数分ほど押し問答を続けているとエーミルがあることを提案した。
「ねえニーナちゃんって空中戦が得意なんだって? ならさ、俺様と勝負して俺様が勝ったらデートに付き合ってよ。俺様が負けたら諦めるってことでどう?」
「……それは、ええと」
ニーナは悩んでいるようだった。
確かに得意といっても新米であることに変わりはない。
経験値の差からしてもベテランのエーミルの方が上だ。
『ふぁああ ねえクリス、何が起こってるの?』
間の抜けた声でアリサが聞いてくる。
さっきからやけに静かだとは思っていたがどうやら寝ていたらしい。
『ニーナがデートをかけて模擬戦を申し込まれたんです』
『へぇ……なるほどねぇ、へへっ、いいこと思いついた』
アリサが楽しそうに笑った途端、とてつもなく嫌な予感がした。
全力でこの場を離れようとするも体を勝手に動かされてしまう。
自分の意思に反して体はニーナとエーミルの間に割り入っていた。
「あぁ、なんだよクリス。
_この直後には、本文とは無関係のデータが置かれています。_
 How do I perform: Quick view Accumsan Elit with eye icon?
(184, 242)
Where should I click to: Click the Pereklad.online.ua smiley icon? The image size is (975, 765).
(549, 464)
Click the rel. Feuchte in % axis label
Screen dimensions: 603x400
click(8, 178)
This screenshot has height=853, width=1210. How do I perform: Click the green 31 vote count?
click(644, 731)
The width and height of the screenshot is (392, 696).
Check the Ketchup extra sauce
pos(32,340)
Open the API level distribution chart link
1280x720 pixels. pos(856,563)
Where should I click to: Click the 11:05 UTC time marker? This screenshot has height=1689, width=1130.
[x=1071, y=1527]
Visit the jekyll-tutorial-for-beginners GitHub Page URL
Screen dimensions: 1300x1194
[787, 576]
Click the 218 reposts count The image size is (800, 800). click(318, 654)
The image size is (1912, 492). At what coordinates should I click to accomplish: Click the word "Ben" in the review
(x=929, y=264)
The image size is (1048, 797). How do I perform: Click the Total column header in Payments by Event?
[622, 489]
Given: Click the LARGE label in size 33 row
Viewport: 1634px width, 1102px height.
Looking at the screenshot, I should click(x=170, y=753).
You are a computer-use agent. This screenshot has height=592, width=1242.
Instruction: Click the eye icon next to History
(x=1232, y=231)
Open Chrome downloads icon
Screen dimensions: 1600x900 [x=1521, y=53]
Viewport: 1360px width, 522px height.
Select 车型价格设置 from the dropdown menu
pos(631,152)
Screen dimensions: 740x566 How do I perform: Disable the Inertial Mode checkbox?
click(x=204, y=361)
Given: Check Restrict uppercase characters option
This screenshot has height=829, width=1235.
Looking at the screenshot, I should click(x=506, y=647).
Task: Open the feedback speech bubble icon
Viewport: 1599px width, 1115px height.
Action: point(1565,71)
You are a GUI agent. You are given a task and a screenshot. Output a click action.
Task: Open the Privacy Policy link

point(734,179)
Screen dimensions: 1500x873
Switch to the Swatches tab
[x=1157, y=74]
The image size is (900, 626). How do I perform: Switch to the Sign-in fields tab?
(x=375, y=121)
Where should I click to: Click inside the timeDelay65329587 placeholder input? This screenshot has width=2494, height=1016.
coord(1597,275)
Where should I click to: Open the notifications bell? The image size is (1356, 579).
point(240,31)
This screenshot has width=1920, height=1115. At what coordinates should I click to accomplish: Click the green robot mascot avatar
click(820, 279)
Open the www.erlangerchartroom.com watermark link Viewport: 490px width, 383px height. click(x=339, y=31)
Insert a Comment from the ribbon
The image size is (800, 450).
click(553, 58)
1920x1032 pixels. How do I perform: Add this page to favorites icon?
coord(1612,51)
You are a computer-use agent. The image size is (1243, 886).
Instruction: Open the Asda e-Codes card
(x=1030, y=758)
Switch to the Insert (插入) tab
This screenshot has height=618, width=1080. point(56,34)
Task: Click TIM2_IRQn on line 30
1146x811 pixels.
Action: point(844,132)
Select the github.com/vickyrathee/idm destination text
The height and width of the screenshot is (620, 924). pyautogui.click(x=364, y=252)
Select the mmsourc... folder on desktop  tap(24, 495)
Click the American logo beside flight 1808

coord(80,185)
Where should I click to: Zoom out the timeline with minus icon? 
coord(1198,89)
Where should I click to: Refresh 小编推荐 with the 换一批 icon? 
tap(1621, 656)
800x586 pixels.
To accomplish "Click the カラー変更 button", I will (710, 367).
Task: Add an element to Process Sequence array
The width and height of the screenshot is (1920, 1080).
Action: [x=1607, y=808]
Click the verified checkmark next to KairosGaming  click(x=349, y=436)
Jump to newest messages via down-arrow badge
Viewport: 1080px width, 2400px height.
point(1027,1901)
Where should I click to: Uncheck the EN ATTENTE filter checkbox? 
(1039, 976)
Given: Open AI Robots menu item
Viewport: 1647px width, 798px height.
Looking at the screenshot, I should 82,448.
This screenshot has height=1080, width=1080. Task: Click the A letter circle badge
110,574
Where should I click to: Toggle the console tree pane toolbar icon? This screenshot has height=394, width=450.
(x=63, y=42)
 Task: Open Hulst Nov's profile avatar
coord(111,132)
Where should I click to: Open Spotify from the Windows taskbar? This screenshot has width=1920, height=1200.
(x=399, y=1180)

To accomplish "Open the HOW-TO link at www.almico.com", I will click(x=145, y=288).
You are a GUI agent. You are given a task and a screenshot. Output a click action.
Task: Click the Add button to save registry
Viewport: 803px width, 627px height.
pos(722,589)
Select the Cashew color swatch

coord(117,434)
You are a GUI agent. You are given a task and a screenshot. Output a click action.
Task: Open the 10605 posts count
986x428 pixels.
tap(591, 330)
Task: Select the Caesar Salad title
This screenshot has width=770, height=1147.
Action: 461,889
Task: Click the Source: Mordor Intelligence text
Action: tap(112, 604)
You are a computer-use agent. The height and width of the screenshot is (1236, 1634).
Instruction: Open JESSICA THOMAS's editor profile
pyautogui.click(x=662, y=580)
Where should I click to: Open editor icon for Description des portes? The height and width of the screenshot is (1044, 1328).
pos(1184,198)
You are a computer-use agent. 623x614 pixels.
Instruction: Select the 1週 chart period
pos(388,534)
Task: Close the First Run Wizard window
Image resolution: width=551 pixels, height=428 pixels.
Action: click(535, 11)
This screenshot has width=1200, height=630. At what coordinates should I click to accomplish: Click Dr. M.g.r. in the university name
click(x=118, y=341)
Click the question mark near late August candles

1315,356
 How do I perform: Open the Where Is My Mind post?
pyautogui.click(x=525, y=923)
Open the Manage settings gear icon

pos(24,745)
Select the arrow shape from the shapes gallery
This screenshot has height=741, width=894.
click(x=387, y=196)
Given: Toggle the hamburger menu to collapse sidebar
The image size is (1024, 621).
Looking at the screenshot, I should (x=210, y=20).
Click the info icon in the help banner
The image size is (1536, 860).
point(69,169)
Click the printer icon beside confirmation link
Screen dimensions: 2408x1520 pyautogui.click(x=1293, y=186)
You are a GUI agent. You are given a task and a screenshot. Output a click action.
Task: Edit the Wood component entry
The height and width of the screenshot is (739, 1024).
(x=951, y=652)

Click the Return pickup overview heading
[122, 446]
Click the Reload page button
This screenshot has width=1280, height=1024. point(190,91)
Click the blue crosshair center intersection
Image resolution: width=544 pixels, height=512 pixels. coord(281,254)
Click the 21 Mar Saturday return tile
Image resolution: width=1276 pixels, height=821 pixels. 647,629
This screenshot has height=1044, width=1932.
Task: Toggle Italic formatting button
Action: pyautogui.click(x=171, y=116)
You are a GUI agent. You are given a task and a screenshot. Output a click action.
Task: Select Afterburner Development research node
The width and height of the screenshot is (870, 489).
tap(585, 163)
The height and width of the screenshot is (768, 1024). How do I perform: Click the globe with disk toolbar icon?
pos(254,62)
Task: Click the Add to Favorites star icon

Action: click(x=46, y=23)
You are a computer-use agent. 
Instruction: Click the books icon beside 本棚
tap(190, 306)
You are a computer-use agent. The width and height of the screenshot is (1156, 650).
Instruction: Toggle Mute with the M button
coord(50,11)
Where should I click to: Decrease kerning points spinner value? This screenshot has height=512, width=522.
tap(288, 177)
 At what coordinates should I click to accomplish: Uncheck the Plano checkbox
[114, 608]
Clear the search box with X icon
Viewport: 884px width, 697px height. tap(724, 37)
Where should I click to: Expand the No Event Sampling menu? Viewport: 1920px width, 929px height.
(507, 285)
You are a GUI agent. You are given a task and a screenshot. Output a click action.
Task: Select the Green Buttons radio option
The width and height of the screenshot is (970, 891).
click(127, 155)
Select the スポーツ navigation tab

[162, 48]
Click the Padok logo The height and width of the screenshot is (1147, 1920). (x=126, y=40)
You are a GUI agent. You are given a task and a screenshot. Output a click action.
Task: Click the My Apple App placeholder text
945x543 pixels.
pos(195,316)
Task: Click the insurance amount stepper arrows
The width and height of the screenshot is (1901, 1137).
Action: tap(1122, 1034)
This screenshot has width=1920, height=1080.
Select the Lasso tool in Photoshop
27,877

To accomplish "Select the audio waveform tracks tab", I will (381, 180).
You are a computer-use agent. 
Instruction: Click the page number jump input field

邪魔すんのか?」
こちらを睨みつけるエーミル。
こ、怖えぇ……
謝って全力でこの場を離脱しようと思い謝罪の言葉を口にした。
「ニーナと勝負するんならその前に俺と勝負してくださいよ」
……え? ちょっと待ってくれ! 俺はそんな事喋るつもりは
「もし俺が負けたらなんでもいうことを聞きますよ」
ちょっと、アリサさん!! 何勝手なこと言ってるんですかぁ!!
「もしかして新米の俺に負けると思ってるんですか?」
……あぁ、挑発までして……
「なんだとぉ!上等だコラ、お前を完膚なきまでに叩き潰してやるよ!」
完全にスイッチの入ったエーミル
普通だったはずの楽しい歓迎会は儚く消え去っていった。